Cumhurbaşkanı'nın konuşmasındaki başlıklar ise şu şekilde;
"1000 yıldır milletimizin bekası, vatanımızın bütünlüğü için bu toprakları teriyle, kanıyla ıslatmış tüm ecdadı yad ediyorum. Ülkemize şehitler ve gaziler kazandıran anneleri ve babaları selamlıyorum. Bu uğurda kimi eşlerini, babalarını, kardeşlerini, arkadaşlarını kaybeden vatandaşlarıma saygılarımı iletiyorum.
Bu millet topyekun gazi bir millettir. Bu topraklar böyle bir toprak, bu topraklarda boşluk yok; şehitlerimizin, gazilerimizin kanı var. Biz Alparslan ile başladık, Osman Gazi ile yürüdük, Gazi Mustafa Kemal ile Cumhuriyeti inşa ettik. Şimdi ihya dönemini yaşıyoruz. Kriz, mriz sakın inanmayın bunlar manipülasyondur. Güçlenerek geleceğe yürüyoruz. Öyle AVM'lerde şurada burada manipülasyon yapanlara aldanmayın. Bu ülkede Dolar ile Euro ile kira mira yok. Bundan sonra Türk Lirası geçer. Aksi takdirde bunun bedelini öderler. Burası Türkiye, ABD değil. Burada Türk Lirası'nın hükmü vardır. Türk Lirası ile mağazanı kiraya verirsin alışverişini yaparsın.

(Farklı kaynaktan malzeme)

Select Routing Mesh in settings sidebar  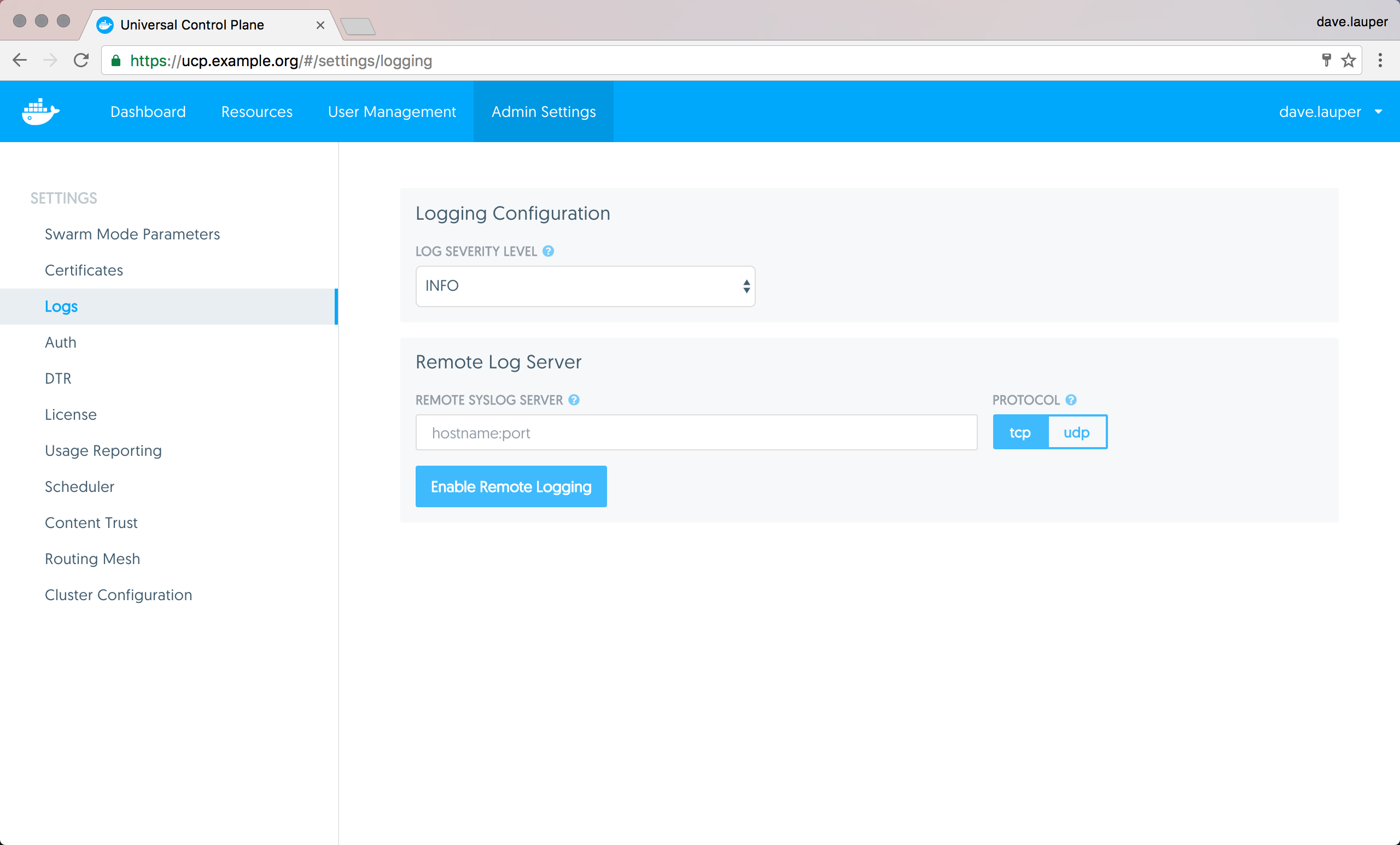point(92,559)
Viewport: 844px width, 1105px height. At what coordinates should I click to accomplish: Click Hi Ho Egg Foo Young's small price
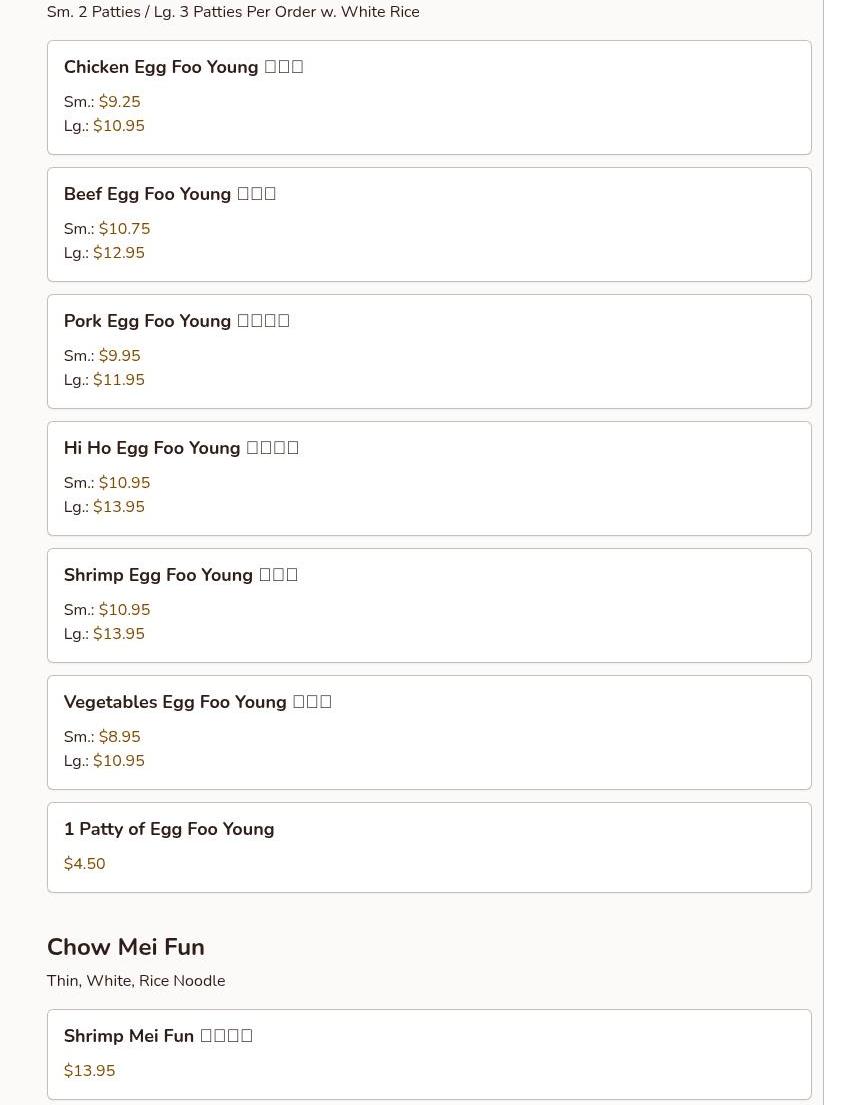[x=124, y=483]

Cudi'de, Gabar'da, Afrin'de, Cerablus'ta... Kandil de, Sincar da böyle oldu, böyle olacak. Teröristlerin hain saldırıları karşısında vakur bir duruş sergileyen halkımız, hainlerin emellerine ulaşmasına izin vermemiştir. 15 Temmuz'da sadece telefondan sizlere 'Hadi meydanlara' dedik. Milyonlar meydanlara döküldü. Ne olacak diye düşünmediler, bayrak, millet dediler, F16'lara tanklara toplara karşı... 16 saatte bu millet o FETÖ denen alçak, hain terör örgütüne karşı zaferle kucaklaştı.
Bu millet bu destanı Çanakkale'de de yazdı. Bütün dünya karşısındaydı ama bizim Mehmedimiz Gazi Mustafa Kemal'le Çanakkale'de, Kocatepe'deydi. 15 Temmuz şehitlerimize, gazilerimize en kalbi şükranlarımı sunuyorum.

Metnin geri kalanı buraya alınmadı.